Axitinib is an oral, potent and selective inhibitor of vascular endothelial growth factor receptors (VEGFRs) 1, 2 and 3. We report on data obtained from 18 Japanese patients with advanced solid tumors in two phase I trials that evaluated the safety, pharmacokinetics and antitumor activity of axitinib and also examined potential biomarkers.
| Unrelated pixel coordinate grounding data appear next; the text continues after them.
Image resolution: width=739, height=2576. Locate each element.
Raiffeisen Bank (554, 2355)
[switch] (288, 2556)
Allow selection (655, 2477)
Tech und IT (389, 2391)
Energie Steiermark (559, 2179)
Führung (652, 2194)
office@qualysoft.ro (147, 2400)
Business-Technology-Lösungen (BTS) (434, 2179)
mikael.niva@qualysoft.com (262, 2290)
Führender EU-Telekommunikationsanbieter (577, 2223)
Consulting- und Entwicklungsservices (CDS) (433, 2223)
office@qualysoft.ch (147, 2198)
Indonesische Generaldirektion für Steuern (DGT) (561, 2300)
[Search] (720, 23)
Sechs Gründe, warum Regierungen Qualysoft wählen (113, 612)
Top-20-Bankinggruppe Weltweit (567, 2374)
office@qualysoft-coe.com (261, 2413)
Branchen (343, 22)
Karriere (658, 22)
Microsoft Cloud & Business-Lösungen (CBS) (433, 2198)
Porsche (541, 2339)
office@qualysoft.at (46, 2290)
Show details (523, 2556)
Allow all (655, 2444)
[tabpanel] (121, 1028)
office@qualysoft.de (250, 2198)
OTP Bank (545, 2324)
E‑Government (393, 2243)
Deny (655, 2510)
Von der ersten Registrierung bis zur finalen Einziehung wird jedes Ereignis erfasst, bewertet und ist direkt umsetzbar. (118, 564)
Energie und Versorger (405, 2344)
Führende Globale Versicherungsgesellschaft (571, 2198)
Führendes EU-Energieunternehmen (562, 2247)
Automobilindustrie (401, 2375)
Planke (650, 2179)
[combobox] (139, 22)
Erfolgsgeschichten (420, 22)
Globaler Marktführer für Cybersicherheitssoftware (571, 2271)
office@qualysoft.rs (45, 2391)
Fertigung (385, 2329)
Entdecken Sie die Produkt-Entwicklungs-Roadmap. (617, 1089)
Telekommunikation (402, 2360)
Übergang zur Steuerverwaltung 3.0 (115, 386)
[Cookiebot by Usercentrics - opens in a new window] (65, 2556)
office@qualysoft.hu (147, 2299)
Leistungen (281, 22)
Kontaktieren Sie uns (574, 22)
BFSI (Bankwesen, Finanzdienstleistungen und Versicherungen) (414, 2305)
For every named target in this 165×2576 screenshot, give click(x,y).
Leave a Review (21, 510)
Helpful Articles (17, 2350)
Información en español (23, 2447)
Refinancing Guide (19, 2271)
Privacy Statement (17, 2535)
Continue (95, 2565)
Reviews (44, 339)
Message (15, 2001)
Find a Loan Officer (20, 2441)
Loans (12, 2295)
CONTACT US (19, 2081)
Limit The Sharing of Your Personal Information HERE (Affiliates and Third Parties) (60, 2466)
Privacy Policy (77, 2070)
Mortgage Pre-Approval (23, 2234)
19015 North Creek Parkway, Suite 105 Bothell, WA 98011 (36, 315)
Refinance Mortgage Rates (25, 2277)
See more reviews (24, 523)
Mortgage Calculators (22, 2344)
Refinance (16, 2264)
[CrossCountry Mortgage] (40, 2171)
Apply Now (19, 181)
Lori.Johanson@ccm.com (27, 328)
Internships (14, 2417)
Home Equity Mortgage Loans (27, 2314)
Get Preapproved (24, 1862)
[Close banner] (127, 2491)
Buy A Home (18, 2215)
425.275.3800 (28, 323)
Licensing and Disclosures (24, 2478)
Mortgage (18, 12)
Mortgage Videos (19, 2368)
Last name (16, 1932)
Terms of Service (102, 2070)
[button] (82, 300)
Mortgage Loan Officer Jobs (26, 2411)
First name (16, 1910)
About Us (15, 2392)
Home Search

Six patients received a single 5-mg dose of axitinib followed by 5 mg twice daily (BID), and an additional six patients received axitinib 5 mg BID only. Another six patients received axitinib at 5-mg, 7-mg and 10-mg single doses followed by 5 mg BID.


Plasma pharmacokinetics following single doses of axitinib was generally linear. Common treatment-related adverse events were fatigue (83%), anorexia (72%), diarrhea (67%), hand-foot syndrome (67%) and hypertension (61%). Sixteen patients (89%) experienced thyroid-stimulating hormone (TSH) elevation. Grade 3/4 toxicities included hypertension (33%) and fatigue (28%). No grade 3/4 fatigue occurred in patients who started thyroid hormone replacement therapy when TSH was elevated. Thyroglobulin elevation was observed in all patients who continued treatment with axitinib for ≥3 months. Abnormal TSH correlated with exposure to axitinib (r = 0.72). Decrease in soluble (s) VEGFR-2 levels significantly correlated with exposure to axitinib (r = -0.94). Axitinib showed antitumor activity across multiple tumor types.


Axitinib-related thyroid dysfunction could be due to a direct effect on the thyroid gland. Grade 3/4 fatigue and hypothyroidism appear to be controllable with use of thyroid hormone replacement therapy. sVEGFR-2 and TSH may act as biomarkers of axitinib plasma exposure.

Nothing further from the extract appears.